O sofrimento vicia, principalmente quando o usamos como muleta para evitar seguir em frente. Cecília tinha pais um pouco mais velhos que o restante, e isso a deixou com o pavor de perdê-los, com o pavor da data de validade. Esse medo a impediu de visualizar que a vida vale, sim, a pena de ser vivida, mas também de ser morrida. Afinal, como valorizar uma coisa se nunca irá perder? E no fim das contas, o encerramento de uma existência propiciou a tentativa do início de outra.  

A escrita sensível de Guimarães nos faz flutuar pelas questões mais primitivas que assombram a consciência humana. As justificativas contraditórias que embalam a parte final da obra só deixam em evidência o quão despreparados nós estamos para reaprender a viver sem alguém querido. A gente carrega conosco as pessoas, mesmo as mortas, mesmo as desconhecidas. Para Raul e Margarete, o percurso não importava se fosse acompanhado de quem se ama. Quem ficou para trás que siga em frente, chorando e sorrindo pelos que rumaram ao desconhecido.

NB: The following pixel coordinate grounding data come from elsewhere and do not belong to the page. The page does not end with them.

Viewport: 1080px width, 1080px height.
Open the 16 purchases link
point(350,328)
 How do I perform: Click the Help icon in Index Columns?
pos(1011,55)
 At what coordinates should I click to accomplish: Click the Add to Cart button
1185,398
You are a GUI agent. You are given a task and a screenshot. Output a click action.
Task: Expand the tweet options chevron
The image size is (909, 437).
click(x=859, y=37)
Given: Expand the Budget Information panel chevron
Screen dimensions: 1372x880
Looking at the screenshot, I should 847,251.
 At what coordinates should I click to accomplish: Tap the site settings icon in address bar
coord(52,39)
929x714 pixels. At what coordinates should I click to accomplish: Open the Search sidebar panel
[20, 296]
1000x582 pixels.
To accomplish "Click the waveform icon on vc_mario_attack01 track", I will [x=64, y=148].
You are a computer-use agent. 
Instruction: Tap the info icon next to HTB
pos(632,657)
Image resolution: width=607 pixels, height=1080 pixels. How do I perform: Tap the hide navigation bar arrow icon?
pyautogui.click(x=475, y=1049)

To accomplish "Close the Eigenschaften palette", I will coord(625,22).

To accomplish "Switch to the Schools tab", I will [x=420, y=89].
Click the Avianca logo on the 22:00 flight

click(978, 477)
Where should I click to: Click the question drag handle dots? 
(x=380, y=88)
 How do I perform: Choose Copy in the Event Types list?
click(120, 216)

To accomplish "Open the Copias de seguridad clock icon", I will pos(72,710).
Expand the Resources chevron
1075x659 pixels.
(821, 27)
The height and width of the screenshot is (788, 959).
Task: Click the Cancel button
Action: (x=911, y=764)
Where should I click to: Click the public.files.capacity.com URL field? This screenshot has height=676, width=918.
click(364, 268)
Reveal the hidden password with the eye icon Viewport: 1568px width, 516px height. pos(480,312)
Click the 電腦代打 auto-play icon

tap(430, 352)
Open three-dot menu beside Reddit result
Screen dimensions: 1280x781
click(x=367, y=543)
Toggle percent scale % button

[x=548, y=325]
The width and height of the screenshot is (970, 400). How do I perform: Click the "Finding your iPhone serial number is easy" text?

Enquanto João e Adam se aventuram em um novo capítulo internacional, Cecília apenas… segue em frente. Do jeito que é para ser. Arriscando e construindo e superando. Apague a luz se for chorar é sobre os pequenos passos, que podem resultar em quedas grandes e subidas ainda maiores. Fabiane Guimarães brinca com a nossa imaginação e entende a impotência humana diante da finitude da vida, aprofundando seus personagens na medida certa. Para o livro, não há dúvidas: se for chorar, que seja na luz clara e corajosa do dia.